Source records

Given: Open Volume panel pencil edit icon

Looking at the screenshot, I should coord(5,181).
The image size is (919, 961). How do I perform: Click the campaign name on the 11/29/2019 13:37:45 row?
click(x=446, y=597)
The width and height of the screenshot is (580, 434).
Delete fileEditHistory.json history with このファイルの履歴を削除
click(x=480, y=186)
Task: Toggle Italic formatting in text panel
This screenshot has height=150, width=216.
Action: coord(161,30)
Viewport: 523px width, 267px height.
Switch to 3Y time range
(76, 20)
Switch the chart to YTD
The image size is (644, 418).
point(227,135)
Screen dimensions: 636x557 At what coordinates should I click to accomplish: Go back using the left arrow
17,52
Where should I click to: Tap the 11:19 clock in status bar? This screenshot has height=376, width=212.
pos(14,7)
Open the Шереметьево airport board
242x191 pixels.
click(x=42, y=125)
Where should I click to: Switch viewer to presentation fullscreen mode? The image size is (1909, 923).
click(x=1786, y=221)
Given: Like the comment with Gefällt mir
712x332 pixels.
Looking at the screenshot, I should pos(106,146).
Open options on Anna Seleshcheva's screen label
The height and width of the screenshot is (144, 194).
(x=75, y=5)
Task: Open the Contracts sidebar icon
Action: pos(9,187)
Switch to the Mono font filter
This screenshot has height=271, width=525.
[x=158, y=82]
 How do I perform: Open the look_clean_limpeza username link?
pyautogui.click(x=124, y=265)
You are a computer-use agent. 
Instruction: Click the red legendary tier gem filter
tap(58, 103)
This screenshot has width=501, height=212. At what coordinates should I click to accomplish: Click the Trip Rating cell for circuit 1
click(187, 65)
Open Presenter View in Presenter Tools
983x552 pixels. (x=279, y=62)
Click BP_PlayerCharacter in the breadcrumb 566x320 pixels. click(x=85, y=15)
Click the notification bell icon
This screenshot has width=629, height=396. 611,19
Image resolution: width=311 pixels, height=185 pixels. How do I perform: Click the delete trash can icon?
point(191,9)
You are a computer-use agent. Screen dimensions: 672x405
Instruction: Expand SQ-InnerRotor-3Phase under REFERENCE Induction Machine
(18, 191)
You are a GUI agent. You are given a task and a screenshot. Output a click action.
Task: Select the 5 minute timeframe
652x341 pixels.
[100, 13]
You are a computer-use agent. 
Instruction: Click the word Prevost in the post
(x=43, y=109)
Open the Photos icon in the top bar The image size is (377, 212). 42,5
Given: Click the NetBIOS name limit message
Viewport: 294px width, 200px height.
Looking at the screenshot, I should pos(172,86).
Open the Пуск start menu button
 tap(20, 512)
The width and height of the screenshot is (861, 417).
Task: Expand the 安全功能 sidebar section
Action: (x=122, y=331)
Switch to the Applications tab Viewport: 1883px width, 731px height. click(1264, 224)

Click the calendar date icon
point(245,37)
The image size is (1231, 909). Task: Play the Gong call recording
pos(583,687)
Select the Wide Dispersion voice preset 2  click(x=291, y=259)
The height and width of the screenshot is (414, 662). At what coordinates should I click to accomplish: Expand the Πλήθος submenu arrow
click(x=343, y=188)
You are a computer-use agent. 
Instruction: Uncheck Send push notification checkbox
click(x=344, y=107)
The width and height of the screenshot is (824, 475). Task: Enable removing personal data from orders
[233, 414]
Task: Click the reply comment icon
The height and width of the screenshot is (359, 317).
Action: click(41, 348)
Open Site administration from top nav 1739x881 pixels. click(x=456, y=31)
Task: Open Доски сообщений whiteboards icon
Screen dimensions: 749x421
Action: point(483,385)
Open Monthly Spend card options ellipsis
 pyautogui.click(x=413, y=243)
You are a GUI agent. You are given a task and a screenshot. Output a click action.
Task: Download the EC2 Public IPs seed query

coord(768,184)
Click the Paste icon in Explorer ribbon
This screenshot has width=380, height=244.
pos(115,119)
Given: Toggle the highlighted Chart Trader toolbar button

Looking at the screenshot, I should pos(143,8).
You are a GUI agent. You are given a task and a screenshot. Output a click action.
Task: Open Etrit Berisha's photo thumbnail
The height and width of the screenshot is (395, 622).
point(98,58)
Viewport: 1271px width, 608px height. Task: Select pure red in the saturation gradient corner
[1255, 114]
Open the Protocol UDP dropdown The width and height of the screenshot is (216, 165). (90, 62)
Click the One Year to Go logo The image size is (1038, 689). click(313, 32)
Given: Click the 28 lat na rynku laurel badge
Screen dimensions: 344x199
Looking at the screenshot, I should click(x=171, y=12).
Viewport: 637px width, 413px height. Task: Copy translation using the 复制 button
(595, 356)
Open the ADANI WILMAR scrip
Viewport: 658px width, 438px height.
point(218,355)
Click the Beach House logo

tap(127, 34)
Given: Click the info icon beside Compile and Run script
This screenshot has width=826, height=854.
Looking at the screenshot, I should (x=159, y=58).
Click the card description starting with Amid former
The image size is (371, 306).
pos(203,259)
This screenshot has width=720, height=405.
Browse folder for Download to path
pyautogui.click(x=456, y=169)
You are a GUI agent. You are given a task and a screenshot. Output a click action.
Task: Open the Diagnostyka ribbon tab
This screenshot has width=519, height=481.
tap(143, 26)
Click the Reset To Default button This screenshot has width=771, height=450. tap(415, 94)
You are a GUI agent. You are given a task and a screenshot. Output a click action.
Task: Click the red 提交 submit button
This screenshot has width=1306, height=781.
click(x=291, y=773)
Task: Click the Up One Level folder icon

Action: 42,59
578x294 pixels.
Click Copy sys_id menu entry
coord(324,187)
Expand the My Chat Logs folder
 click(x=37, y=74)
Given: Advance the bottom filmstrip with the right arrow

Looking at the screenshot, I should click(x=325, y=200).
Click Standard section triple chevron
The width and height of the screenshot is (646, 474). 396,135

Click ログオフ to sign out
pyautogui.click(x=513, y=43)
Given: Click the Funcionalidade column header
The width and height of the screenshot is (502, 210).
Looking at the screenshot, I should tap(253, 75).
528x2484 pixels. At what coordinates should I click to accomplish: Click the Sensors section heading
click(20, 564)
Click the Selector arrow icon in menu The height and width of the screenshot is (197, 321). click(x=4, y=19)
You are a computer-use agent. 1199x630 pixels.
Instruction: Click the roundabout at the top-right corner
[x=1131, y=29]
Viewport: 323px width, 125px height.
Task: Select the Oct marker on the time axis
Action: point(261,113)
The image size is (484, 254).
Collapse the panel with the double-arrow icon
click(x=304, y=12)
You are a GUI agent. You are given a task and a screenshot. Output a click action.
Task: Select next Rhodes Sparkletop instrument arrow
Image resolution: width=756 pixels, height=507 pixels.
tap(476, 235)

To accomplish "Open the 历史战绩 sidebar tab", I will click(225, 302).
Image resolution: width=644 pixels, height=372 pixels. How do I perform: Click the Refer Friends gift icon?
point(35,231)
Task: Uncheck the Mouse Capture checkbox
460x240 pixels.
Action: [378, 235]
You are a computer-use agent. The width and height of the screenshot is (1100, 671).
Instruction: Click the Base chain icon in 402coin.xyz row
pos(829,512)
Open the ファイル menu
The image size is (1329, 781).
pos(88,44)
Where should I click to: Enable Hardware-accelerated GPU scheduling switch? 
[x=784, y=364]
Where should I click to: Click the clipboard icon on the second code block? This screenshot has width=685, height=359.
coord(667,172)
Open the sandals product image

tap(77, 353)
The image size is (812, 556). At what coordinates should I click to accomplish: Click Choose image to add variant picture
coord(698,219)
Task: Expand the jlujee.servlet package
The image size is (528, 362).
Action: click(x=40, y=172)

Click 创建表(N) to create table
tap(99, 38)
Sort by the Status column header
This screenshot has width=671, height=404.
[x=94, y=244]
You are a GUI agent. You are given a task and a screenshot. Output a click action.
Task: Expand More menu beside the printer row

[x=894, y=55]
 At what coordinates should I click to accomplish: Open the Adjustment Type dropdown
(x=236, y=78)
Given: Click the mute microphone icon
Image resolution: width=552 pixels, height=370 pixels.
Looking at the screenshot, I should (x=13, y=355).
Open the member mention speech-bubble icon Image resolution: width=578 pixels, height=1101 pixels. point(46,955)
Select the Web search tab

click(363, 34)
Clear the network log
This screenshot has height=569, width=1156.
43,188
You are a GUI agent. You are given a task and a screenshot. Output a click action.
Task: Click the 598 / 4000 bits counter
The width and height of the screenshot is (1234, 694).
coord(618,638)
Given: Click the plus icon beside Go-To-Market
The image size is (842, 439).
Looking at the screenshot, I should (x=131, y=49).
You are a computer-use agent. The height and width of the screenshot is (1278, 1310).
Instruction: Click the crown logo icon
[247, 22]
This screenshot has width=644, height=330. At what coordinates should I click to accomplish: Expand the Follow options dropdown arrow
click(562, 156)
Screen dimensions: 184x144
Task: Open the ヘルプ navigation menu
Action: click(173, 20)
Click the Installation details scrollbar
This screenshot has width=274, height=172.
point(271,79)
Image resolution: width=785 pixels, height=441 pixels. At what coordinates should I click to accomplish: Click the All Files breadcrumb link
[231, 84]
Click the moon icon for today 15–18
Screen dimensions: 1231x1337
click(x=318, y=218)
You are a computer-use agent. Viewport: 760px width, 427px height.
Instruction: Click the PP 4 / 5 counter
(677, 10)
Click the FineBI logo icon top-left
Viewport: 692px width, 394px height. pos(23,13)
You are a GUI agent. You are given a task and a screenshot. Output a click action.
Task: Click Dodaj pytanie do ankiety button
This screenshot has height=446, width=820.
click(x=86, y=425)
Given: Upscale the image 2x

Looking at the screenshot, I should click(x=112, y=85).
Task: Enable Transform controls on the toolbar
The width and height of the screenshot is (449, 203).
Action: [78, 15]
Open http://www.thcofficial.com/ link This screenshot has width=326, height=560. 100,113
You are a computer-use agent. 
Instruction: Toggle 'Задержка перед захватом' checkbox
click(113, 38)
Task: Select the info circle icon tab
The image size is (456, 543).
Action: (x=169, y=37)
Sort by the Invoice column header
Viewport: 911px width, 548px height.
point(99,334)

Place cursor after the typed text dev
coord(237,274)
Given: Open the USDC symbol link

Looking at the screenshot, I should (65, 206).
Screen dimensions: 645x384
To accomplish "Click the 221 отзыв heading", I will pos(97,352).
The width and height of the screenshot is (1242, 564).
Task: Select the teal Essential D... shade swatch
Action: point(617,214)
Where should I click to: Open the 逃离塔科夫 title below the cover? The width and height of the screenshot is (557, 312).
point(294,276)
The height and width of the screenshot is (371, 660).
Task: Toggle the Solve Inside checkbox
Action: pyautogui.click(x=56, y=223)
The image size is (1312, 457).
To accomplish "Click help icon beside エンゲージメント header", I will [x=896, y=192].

• TASK STATEMENT
Supply only the number of lines above in which "column" occurs.

• TASK RESPONSE
3